You could say playing baseball in Colorado can be a bit tricky at times.
A shorter season and most of your offseason workouts inside, the game comes a little differently. And as a pitcher, throwing at high altitude where even average contact from a hitter can put the ball over the fence, it can be a difficult adjustment.
Growing up, Colorado was never really thought of as a baseball state, but as I started my high school career, I started to see the state produce talented players that moved on to play in college. I hoped that one day, I’d get that chance too.
During the spring of my sophomore year of high school, that hope started to become a reality. After a busy summer talking with colleges, the idea really started to sink in. I wasn’t sure where I would end up, but I at least knew I’d have a chance to continue my career at the next level.
With my junior season approaching, I decided to take a visit to the University of Oregon. I immediately fell in love with the program and what they had to offer. But, even with this amazing visit, this wasn’t really what made my decision.
I was laying in bed the night before my flight home to Colorado, and all I could think about was my future. I couldn’t sleep and I just thought about where I would end up. An overwhelming feeling came over me, and in that moment, I knew that the University of Oregon was where I was meant to end up.
I wanted to commit the next day but my mom said to give it some time to re-evaluate, so I listened like good sons do. But within 24 hours of being back home, I couldn’t wait any longer. I made the call to commit to being an Oregon Duck.
I thought my future was decided, but more opportunities seemed to be coming my way.
College recruitment can be difficult, but when you throw in other options, the process can be even more stressful. Later in my high school career, the option of turning pro became one of those options. Throughout my senior year, I took home visits with scouts, all trying to convince me why a direct path to the pros was my best option.
I was still committed to being a Duck, but as a young player, you have to at least listen.
During the winter, the visits increased, and I started to feel like there was a good chance I would be selected in the 2014 Draft. With all that was happening, it was an exciting time for both my family and me, but I was ready to find out my fate.
As my senior season approached, I didn’t really see that there was any added pressure with the decision lingering. I just wanted to get it over with. I was also just focused on getting ready for our season and winning another state championship for our high school.
But as the season was about to start, I broke my leg, ending my season before it even began.
With the injury, naturally, I immediately thought about the draft. It seemed like in one moment, all hopes of being drafted high enough to pass up college were gone. As the draft approached, I still was speaking with scouts, but I was unsure of how things had changed.
But even with my injury, I was still blessed to be selected by the Boston Red Sox.
With the excitement, came a bigger decision.
No matter what my decision would be, school had always been a big part of my life and was even more important during this decision. When it finally came time to make the decision, I felt that the financial commitment that was being offered to me was not worth passing up an education.

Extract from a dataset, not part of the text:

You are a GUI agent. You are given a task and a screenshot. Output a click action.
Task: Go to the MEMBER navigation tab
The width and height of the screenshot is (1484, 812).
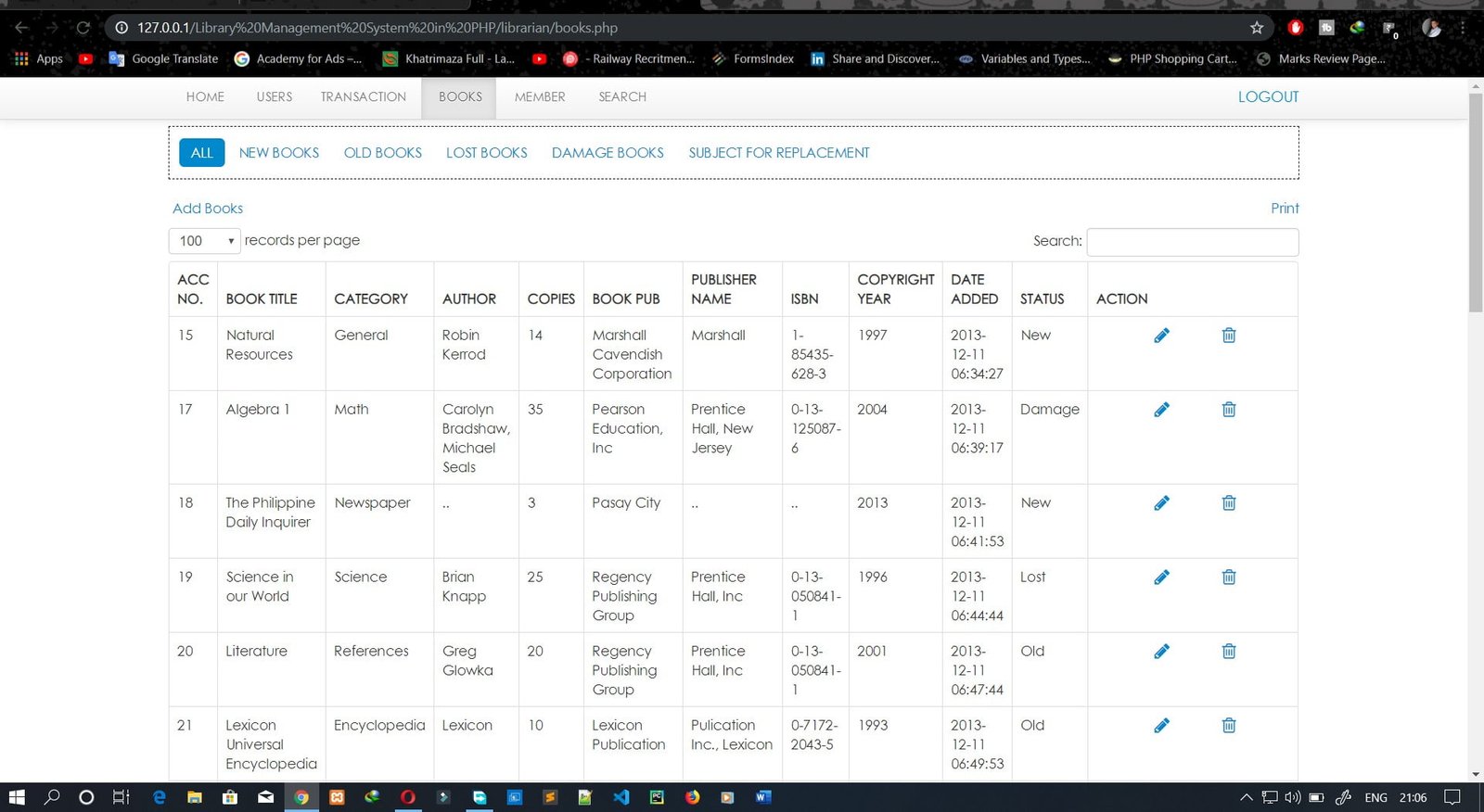540,97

It may seem like an easy decision from the outside, but if you put a six-figure number in front of an 18-year-old, watch how easy it is for them
Honestly, I know they’d be lying if they said it didn’t at least spark their interest. But sometimes, when faced with a decision that affects your future, you have to look past the present and think about what is best for you long term. Unfortunately, that is not known to be a teenager’s expertise.
But in the end, playing for the University of Oregon was the opportunity that best supported my future. I still remembered that moment I had in the hotel room in Eugene, and once more, I was ready to become a Duck.

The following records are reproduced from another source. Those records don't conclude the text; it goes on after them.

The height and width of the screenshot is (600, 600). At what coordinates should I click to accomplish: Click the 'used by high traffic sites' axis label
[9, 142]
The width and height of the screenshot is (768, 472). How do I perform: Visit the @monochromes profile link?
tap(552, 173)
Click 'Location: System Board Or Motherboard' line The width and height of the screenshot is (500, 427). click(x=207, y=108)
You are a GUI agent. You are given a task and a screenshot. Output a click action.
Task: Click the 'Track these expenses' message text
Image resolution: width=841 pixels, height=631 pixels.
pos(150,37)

Going into school, my goal was to learn as much as I could while becoming familiar with the program. With my decision to come to Oregon and pass up the pros, I immediately set my sights on becoming a weekend starter.
I didn’t just want to be looked at as a Freshman.
I wanted to be in the weekend rotation and I was willing to make the sacrifices necessary as soon as I stepped on campus.
Now as a junior, this mentality is how I approach every day and why I have been able to have success. I believe that when you show up ready to grind and are open minded, you pick up on things that others let pass them by. Be ready to learn and adapt, and only you can stop yourself.
With this year, our team has that same mentality. We set high goals, and anything less will not be good enough. The team has one thing in mind, and that is to go to a place no Oregon team has since the program restarted: Omaha.
For me, I just try to keep learning and improving, all while working as hard as possible. No matter the decisions I will have to make in my future, I just want to focus on what I can control: my effort and attitude.
Sometimes we have to wait just a little bit longer than we think to get what we really want, but from my experience at the University of Oregon, it’s worth the wait.